Passage to read:
++++++

Like the Jamaican bobsled team pushing a sled down a concrete track, Australians have had to simulate winter in the middle of summer. You fly overseas when you can afford it, chasing snow across hemispheres.
It’s not glamorous or easy.
Since Bradbury, Australia has built a genuine winter sports legacy. Alisa Camplin in aerial skiing. Torah Bright in snowboard halfpipe. Dale Begg-Smith in moguls. Lydia Lassila. David Morris. Jakara Anthony. Scotty James. Gold, silver, bronze across freestyle skiing and snowboarding especially.
We’ve become particularly strong in events that reward precision, technical skill, and nerve. That’s not an accident. That’s systems, coaching, funding, and athletes who treat snow as seriously as we treat surf.
It’s also cultural grit.
Australians are not used to being told we’re not supposed to be good at something. We may live in a big country, but we have a small population. We tend to punch well above our weight in a lot of sports.
When the Winter Olympics are broadcast, Pete and I exchange a wry look and wonder if some of those elite winter athletes ever get a bit pissed off that our boys and girls (from that weird dry place Down Under) do so well.

++++++

Task list:
**A)** Summarize the passage on Australia's winter sports in two sentences.
**B)** Resume the passage on Australia's winter sports, starting after its final sentence.
The material that comes after this text is separate from it.

++++++

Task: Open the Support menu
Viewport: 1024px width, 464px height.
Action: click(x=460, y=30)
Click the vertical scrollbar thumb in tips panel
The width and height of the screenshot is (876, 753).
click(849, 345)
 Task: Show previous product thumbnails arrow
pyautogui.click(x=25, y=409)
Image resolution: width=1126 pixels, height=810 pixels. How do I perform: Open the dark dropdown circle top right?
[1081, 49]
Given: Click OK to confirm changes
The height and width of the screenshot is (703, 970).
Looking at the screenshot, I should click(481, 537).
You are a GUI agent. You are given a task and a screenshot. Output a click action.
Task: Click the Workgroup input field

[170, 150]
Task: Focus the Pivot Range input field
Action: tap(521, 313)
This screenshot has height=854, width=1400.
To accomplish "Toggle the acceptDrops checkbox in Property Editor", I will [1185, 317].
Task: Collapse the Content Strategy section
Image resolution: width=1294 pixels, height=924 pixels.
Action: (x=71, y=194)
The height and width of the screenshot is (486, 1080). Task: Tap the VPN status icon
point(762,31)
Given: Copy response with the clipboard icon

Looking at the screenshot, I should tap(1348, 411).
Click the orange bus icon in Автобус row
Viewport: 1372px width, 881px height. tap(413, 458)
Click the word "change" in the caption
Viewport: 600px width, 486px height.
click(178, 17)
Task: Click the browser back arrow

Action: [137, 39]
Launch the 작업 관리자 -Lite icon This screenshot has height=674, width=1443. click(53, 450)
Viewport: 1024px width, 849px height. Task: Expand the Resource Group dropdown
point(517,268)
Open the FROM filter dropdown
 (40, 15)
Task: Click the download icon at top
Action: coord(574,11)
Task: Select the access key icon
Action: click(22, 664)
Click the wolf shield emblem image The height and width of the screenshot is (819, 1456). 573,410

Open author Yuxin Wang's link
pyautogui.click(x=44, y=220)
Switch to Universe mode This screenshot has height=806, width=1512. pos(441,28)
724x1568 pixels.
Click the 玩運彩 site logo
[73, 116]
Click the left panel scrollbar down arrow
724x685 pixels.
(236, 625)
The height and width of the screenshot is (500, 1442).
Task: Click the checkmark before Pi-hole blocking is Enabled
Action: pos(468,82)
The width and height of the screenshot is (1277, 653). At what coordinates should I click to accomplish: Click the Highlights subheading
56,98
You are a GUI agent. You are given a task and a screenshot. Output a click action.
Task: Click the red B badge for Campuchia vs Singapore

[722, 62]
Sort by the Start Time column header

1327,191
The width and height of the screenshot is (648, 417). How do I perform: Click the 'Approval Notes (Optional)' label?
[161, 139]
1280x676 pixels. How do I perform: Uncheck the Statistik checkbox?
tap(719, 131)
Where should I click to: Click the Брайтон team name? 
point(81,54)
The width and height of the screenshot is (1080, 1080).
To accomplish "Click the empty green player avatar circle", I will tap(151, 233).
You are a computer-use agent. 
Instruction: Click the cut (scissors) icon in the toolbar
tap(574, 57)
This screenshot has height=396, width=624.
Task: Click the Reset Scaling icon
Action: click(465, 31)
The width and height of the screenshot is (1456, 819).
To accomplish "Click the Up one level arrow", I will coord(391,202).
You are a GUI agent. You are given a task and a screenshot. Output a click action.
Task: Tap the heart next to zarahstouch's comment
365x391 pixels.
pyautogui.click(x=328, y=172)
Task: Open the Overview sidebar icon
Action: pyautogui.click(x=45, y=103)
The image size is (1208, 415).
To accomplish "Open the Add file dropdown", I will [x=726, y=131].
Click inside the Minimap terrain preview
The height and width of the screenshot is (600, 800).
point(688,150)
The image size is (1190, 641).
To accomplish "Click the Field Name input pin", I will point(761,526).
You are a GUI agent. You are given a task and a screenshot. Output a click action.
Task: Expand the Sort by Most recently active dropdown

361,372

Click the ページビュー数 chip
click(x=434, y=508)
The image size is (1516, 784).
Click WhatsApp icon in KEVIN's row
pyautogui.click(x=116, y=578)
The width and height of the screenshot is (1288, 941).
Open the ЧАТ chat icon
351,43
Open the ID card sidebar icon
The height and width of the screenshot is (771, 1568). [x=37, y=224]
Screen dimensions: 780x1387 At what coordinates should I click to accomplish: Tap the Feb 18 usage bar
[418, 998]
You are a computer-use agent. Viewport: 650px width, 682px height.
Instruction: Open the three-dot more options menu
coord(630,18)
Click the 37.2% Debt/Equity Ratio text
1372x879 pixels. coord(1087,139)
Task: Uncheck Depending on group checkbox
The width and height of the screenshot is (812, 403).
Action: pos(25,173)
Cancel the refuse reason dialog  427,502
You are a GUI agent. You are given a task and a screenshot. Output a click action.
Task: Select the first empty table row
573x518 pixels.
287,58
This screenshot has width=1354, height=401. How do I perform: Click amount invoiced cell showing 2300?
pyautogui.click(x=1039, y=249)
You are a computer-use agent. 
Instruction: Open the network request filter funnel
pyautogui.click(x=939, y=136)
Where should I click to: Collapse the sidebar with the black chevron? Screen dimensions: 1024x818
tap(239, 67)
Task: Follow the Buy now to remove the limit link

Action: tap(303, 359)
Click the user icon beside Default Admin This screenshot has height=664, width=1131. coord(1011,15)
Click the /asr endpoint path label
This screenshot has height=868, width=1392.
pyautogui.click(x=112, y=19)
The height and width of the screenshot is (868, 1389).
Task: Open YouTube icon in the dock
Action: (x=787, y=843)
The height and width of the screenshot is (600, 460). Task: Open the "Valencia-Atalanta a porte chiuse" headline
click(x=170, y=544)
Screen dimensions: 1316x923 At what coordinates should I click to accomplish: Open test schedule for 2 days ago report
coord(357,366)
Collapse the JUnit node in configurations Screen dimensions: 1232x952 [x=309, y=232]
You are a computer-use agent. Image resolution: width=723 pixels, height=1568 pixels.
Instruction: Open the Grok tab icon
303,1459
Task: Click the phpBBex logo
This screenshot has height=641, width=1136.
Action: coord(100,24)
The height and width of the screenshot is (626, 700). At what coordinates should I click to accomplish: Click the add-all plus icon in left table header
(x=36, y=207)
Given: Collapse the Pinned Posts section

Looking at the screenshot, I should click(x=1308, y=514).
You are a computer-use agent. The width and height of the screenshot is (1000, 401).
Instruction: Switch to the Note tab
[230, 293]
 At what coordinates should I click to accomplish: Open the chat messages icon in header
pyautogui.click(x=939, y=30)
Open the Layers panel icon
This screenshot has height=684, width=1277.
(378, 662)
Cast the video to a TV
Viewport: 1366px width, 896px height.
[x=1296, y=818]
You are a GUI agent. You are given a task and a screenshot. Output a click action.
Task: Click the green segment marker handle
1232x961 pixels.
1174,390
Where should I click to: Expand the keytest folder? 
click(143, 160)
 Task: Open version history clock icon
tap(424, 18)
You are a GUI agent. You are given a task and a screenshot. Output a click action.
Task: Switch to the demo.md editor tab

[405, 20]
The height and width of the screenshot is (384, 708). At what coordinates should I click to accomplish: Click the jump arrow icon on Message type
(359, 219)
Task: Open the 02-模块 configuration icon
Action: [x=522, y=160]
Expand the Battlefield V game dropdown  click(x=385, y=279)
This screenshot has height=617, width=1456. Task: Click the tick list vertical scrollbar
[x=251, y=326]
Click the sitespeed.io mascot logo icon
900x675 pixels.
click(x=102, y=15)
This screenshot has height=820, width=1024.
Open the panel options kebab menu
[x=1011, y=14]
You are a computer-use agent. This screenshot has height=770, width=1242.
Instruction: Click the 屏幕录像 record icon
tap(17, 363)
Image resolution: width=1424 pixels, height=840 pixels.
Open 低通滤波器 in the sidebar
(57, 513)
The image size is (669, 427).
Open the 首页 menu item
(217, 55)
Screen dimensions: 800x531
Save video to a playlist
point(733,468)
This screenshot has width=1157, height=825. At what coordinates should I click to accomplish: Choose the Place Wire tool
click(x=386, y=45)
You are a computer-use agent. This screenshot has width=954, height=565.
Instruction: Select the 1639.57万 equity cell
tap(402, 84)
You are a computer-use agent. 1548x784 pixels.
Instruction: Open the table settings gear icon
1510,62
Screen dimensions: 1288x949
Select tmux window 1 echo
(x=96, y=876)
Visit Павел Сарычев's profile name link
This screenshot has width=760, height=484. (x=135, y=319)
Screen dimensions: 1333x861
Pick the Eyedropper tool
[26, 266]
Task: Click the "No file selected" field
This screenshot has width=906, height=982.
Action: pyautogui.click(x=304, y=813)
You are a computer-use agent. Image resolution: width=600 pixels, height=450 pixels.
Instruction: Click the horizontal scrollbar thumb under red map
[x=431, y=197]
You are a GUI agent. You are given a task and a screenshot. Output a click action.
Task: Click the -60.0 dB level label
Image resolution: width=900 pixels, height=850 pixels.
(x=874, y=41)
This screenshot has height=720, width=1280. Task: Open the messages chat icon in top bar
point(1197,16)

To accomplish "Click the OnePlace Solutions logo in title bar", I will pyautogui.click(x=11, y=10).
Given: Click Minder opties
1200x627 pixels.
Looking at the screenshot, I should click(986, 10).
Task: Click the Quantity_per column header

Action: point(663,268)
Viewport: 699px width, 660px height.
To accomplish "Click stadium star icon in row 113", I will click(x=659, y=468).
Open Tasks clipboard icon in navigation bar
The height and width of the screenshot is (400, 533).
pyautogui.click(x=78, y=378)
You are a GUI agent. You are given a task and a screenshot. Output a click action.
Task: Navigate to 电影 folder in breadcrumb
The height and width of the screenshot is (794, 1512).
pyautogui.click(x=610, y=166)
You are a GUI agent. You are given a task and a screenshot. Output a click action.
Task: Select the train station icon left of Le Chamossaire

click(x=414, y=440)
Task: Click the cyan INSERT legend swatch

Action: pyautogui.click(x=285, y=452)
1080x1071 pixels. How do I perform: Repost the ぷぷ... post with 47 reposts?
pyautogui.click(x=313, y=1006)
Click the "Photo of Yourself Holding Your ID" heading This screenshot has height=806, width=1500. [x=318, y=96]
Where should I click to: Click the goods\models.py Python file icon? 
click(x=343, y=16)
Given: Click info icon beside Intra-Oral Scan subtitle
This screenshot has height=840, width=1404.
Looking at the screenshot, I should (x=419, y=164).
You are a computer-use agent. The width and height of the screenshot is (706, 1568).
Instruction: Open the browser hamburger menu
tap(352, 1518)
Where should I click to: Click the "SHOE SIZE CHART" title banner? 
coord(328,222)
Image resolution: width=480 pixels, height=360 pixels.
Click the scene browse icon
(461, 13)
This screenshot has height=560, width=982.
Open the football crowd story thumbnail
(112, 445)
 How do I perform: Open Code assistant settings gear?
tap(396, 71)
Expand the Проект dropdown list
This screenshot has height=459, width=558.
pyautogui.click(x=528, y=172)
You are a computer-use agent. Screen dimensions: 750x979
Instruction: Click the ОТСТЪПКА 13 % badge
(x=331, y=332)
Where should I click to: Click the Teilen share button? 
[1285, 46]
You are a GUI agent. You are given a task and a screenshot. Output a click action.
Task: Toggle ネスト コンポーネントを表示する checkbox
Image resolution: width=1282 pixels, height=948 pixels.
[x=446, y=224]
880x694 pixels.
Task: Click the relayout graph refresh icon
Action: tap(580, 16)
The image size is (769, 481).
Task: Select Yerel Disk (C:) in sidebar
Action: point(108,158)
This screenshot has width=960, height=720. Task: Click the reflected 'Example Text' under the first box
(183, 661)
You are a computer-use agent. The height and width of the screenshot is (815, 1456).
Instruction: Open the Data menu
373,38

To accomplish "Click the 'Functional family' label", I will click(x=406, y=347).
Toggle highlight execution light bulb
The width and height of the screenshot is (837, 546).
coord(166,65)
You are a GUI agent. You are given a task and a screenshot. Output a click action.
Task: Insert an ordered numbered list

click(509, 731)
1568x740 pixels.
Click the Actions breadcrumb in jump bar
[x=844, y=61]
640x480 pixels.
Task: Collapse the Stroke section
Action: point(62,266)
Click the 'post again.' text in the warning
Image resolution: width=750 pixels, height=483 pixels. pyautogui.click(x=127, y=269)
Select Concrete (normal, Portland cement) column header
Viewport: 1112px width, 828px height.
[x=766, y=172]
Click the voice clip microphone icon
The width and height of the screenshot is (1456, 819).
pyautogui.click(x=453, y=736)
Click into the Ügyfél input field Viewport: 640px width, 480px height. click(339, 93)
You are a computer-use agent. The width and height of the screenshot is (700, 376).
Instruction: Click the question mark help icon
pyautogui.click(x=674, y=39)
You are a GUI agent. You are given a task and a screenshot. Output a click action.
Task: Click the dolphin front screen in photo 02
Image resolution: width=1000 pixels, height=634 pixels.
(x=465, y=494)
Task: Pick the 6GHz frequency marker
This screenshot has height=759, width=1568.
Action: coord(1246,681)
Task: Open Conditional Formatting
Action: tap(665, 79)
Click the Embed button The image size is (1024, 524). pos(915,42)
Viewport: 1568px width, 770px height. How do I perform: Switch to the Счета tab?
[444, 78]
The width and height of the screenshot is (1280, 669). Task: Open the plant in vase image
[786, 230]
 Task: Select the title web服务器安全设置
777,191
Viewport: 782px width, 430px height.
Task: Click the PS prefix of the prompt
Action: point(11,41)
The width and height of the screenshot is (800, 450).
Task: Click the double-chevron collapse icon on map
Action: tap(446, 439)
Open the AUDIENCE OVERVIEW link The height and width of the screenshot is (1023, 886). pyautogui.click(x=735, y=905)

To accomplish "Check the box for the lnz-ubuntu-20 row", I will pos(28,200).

++++++

Responses to the tasks:
**A)** Australians have had to simulate winter during their summer and fly overseas chasing snow, yet since Bradbury the country has built a genuine winter sports legacy, with medals especially in freestyle skiing and snowboarding. That strength in events rewarding precision, technical skill, and nerve comes from systems, coaching, funding, and dedicated athletes, along with the cultural grit of a small population used to punching above its weight.

**B)**
There’s something very Australian about Bradbury’s gold. Stay on your feet. Keep going. Don’t panic. Be ready when the moment comes.
But there’s something deeper in all those medals. Preparation meets opportunity. Talent backed by stubbornness. A refusal to sit out just because the landscape doesn’t look like it should produce champions.
So yes, we’re the sunburnt country.
But come winter, head to the high country. The lifts are running, the kids are racing. And somewhere in the back of their minds, there’s a reminder that even from the red dry continent, you can stand on top of a snow-covered podium.
You just have to get to the final first.
Oh – and Happy Valentine’s Day to one and all.